_Text passage_
·····
Asbestos was heavily used as a building material in the UK from the 1950s up until the 1990s due to its durability, fire resistance, and insulation properties. However, overwhelming evidence emerged over decades linking asbestos exposure to serious illnesses like mesothelioma and lung cancer. This led to a UK-wide ban on all forms of asbestos by 1999.
Although asbestos use was discontinued over 20 years ago, it is still present in many older buildings across the country. When these ageing structures undergo renovation or demolition, the asbestos fibres get disturbed and released into the air. This puts workers, occupants, and the public at risk of exposure.
As a procurement or facilities management professional, you play a crucial role in ensuring any legacy asbestos present in your buildings is safely removed by qualified professionals. This protects your stakeholders, mitigates health hazards on your property, and avoids legal liabilities. Properly navigating asbestos remediation requires an understanding of asbestos risks, UK regulations, contractor selection, and oversight of removal projects.
·····
_Data for review_
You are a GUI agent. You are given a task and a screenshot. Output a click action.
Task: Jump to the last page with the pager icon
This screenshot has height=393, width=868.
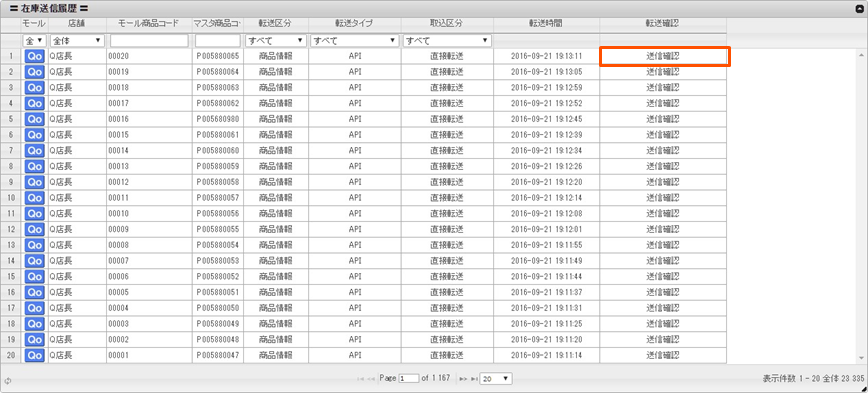tap(474, 379)
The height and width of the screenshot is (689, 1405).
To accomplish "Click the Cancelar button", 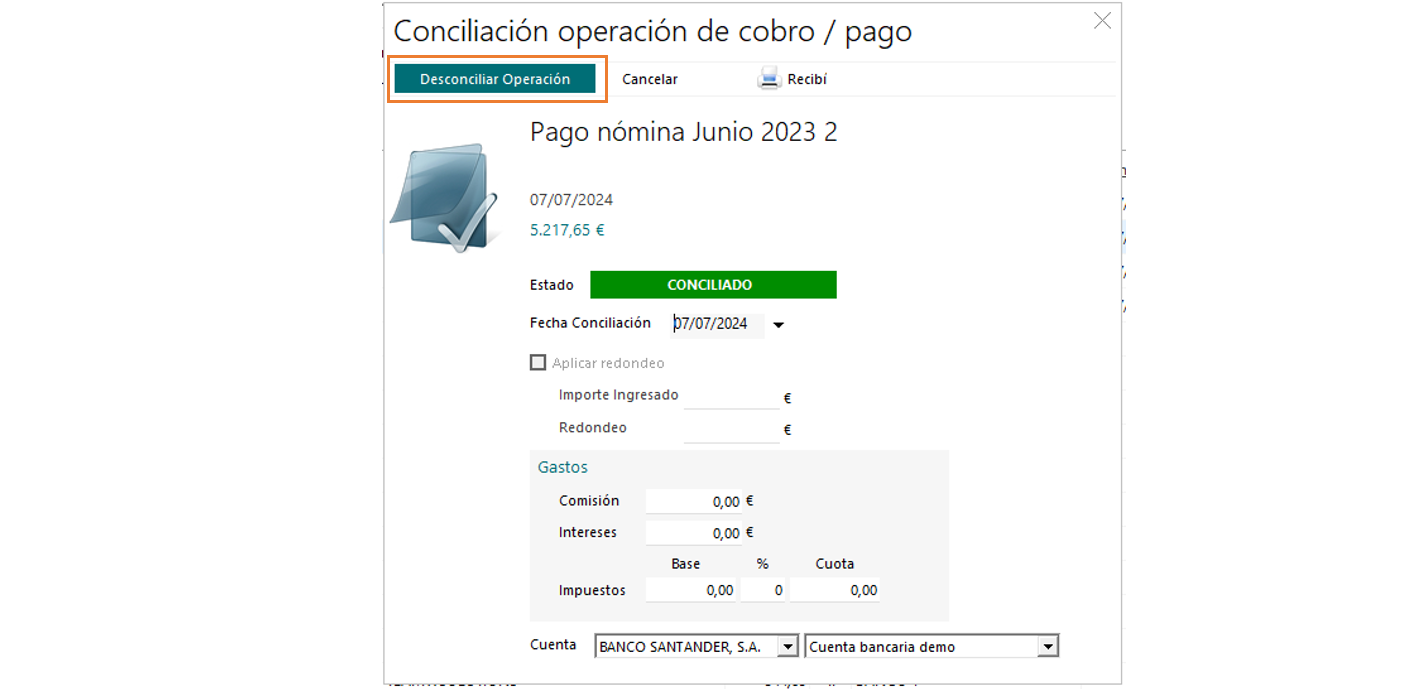I will pyautogui.click(x=649, y=79).
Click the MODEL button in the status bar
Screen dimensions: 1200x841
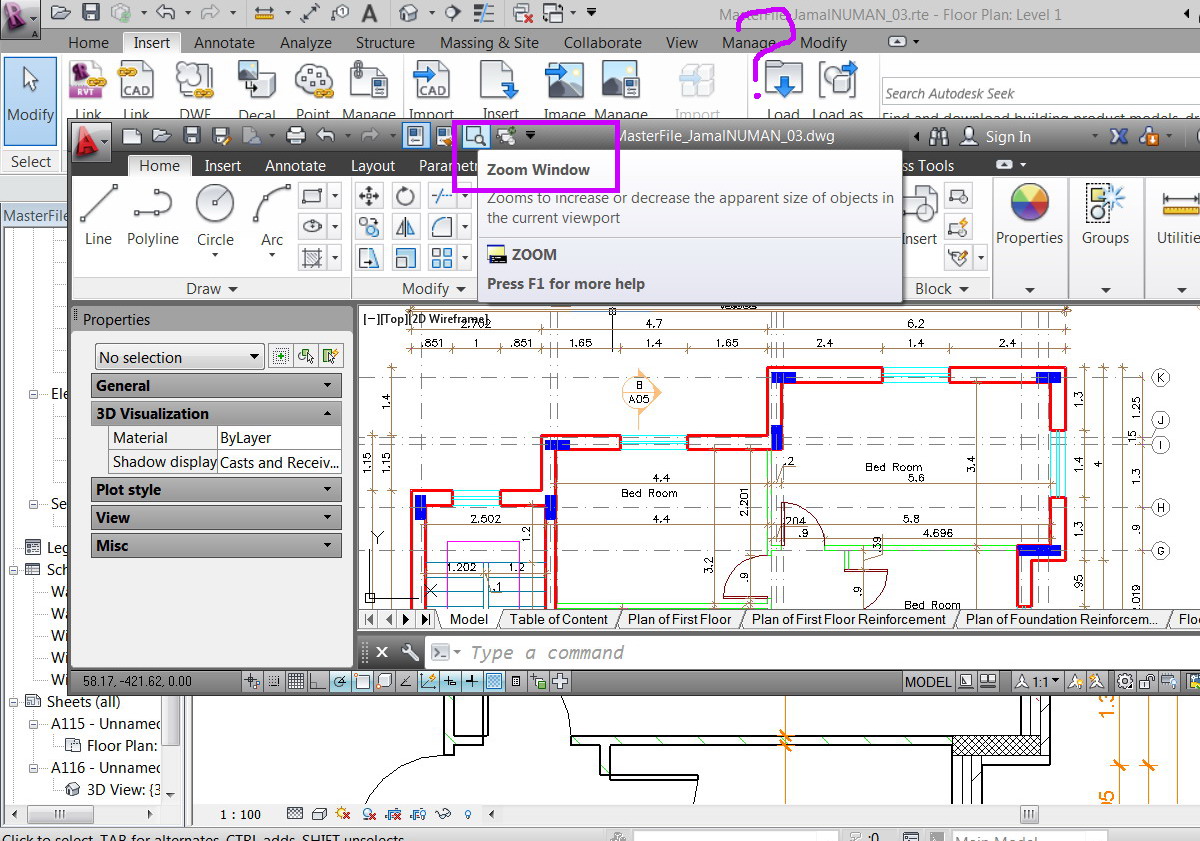[x=928, y=681]
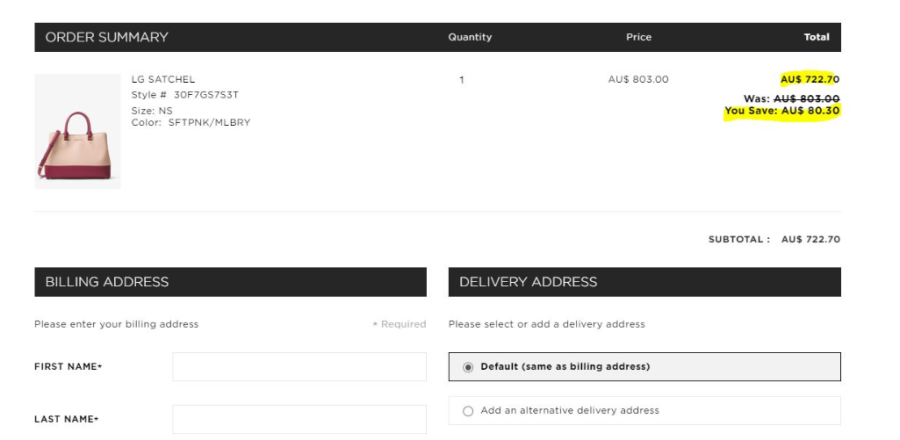Click the struck-through Was AU$ 803.00 price
Image resolution: width=900 pixels, height=440 pixels.
(792, 98)
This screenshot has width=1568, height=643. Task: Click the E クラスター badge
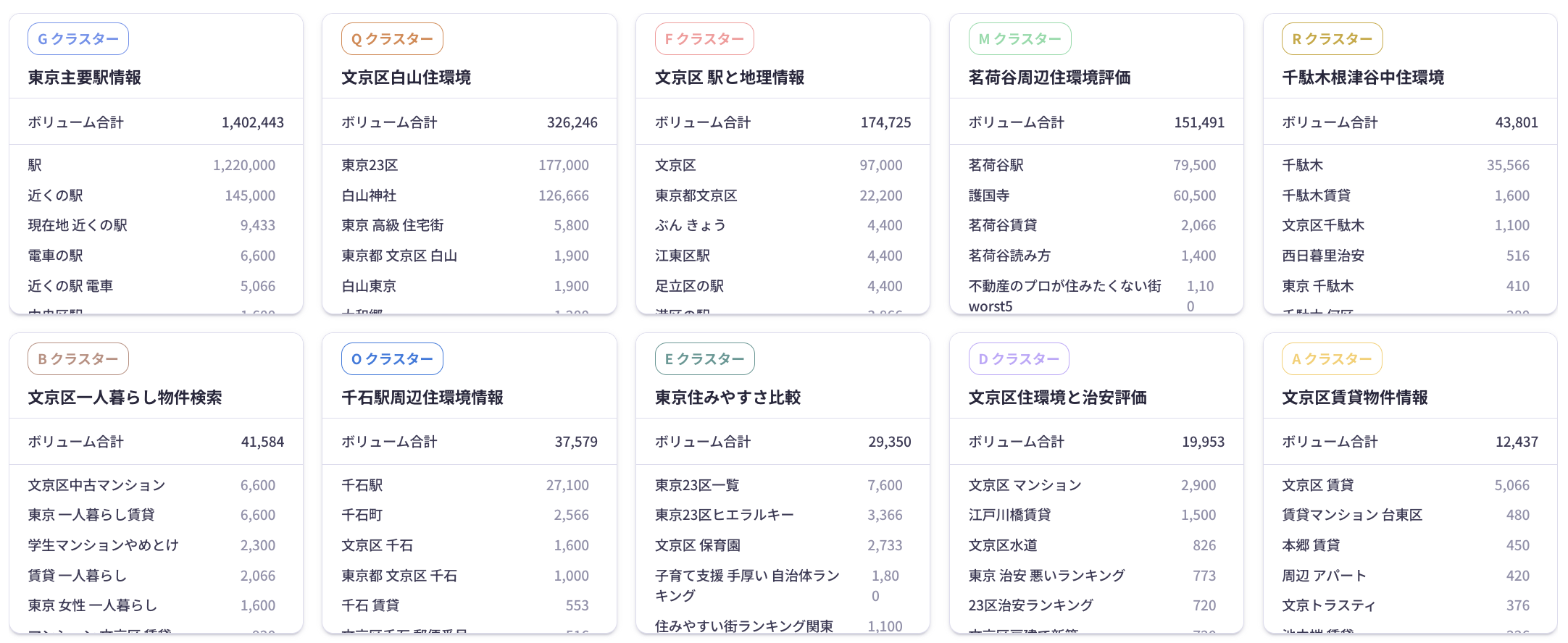point(704,359)
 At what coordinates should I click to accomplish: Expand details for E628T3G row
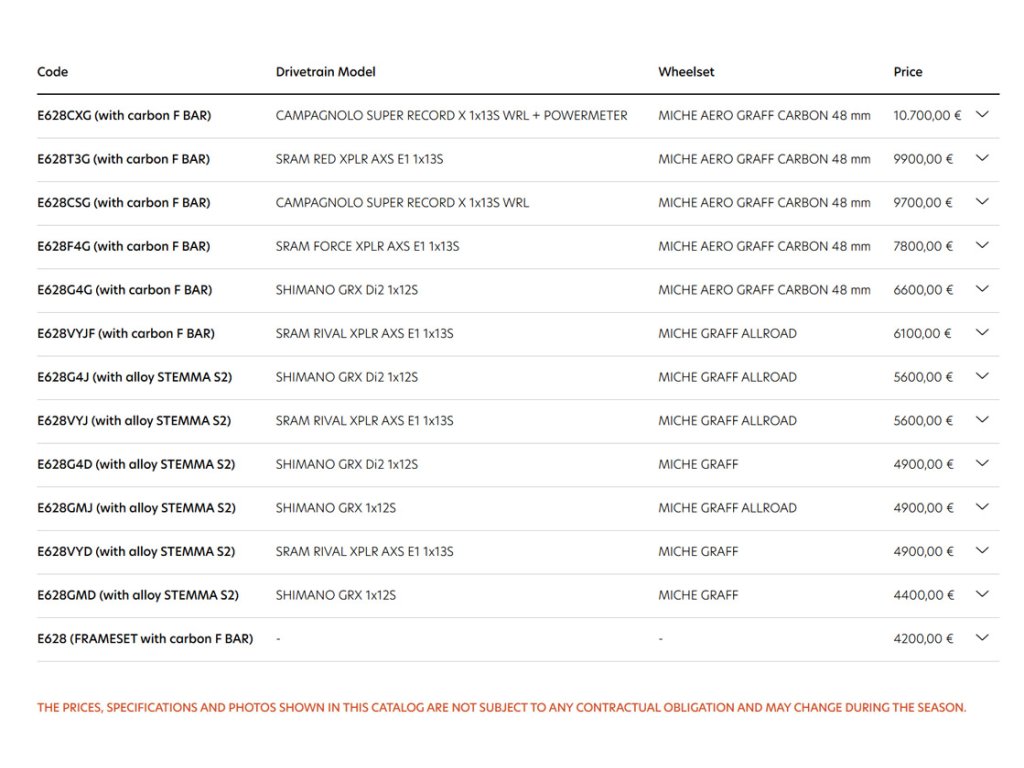(982, 158)
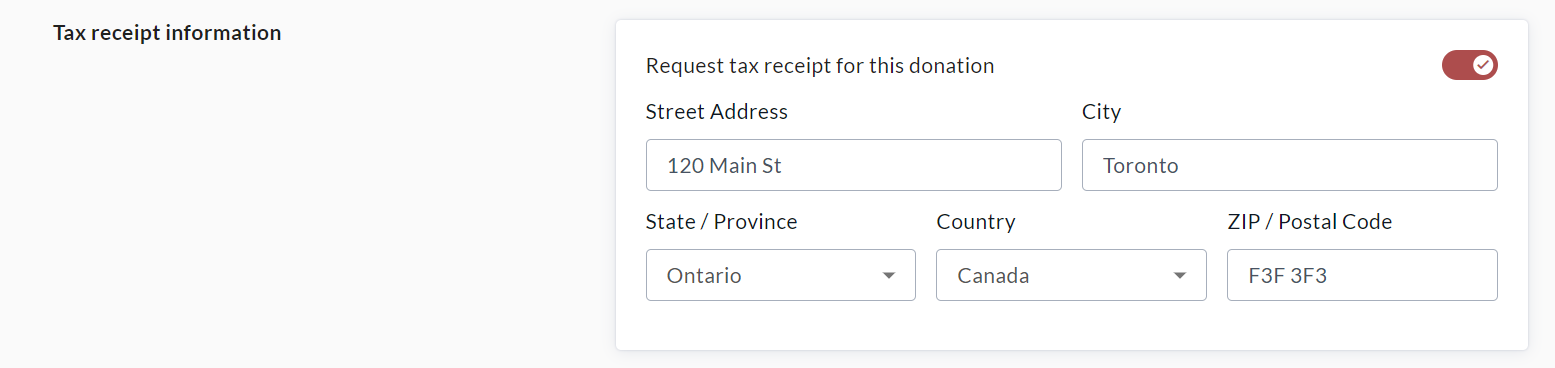Select the City field containing Toronto

[x=1289, y=165]

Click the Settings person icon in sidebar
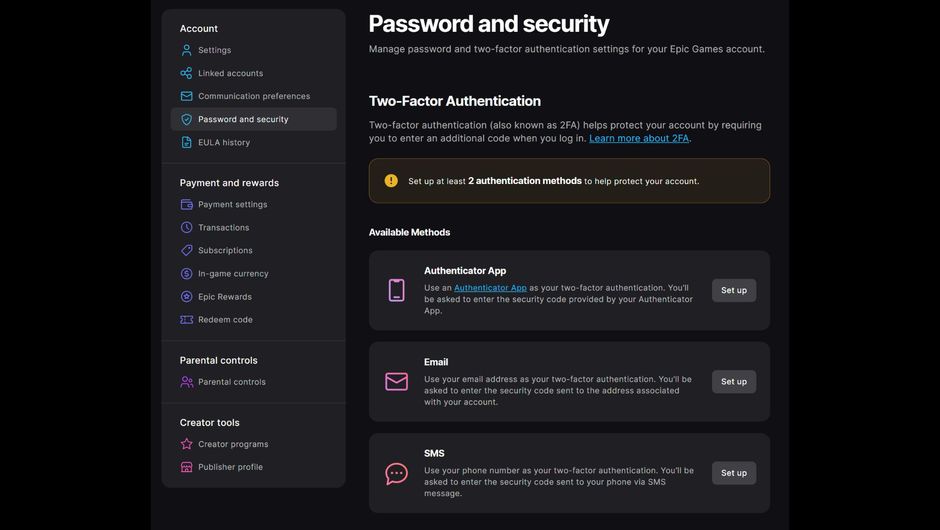[186, 50]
·····
_What you are asked to do_
Continue the piece on removing asbestos from older UK buildings, starting right after its last sentence.

_Response to this task_
This comprehensive asbestos removal guide for procurement professionals takes you through the key steps and considerations when planning and procuring asbestos removal services.
Understanding the Risks Associated with Asbestos
Asbestos poses a serious health risk when its fibres are released into the air and inhaled. In addition, improper removal resulting in contamination of sites poses environmental and legal risks. It is critical to appreciate these hazards when planning any remediation project.
All types of asbestos are categorized as Category 1 carcinogens by the World Health Organization. The three main types used in buildings are crocidolite, amosite and chrysotile. Exposure can lead to serious progressive diseases:
- Mesothelioma – Aggressive cancer arising in the pleura (lining of the lungs) with poor prognosis. Median survival time after diagnosis is only 9-12 months. Almost all cases are linked to asbestos exposure.
- Lung Cancer – Inhaled asbestos fibres increase the risk of lung cancer considerably. This risk increases dramatically for smokers exposed to asbestos.
- Asbestosis – Fibrotic scarring of lung tissue which impairs breathing over time, and can be fatal.
- Pleural Thickening – Build up of scar tissue around the lungs which restricts breathing.
There is usually a long lag time, averaging 20 to 30 years, between first asbestos exposure and diagnosis of any associated diseases. This underscores the importance of preventing contact in the first place.
Asbestos left in soil or surrounding areas due to improper removal can lead to:
- Contamination of water sources by runoff from asbestos waste
- Potential airborne spread of fibres when asbestos-laden soil is disturbed
- Public spaces like parks becoming hazardous due to pollution
This environmental harm can persist for years until costly remediation is undertaken.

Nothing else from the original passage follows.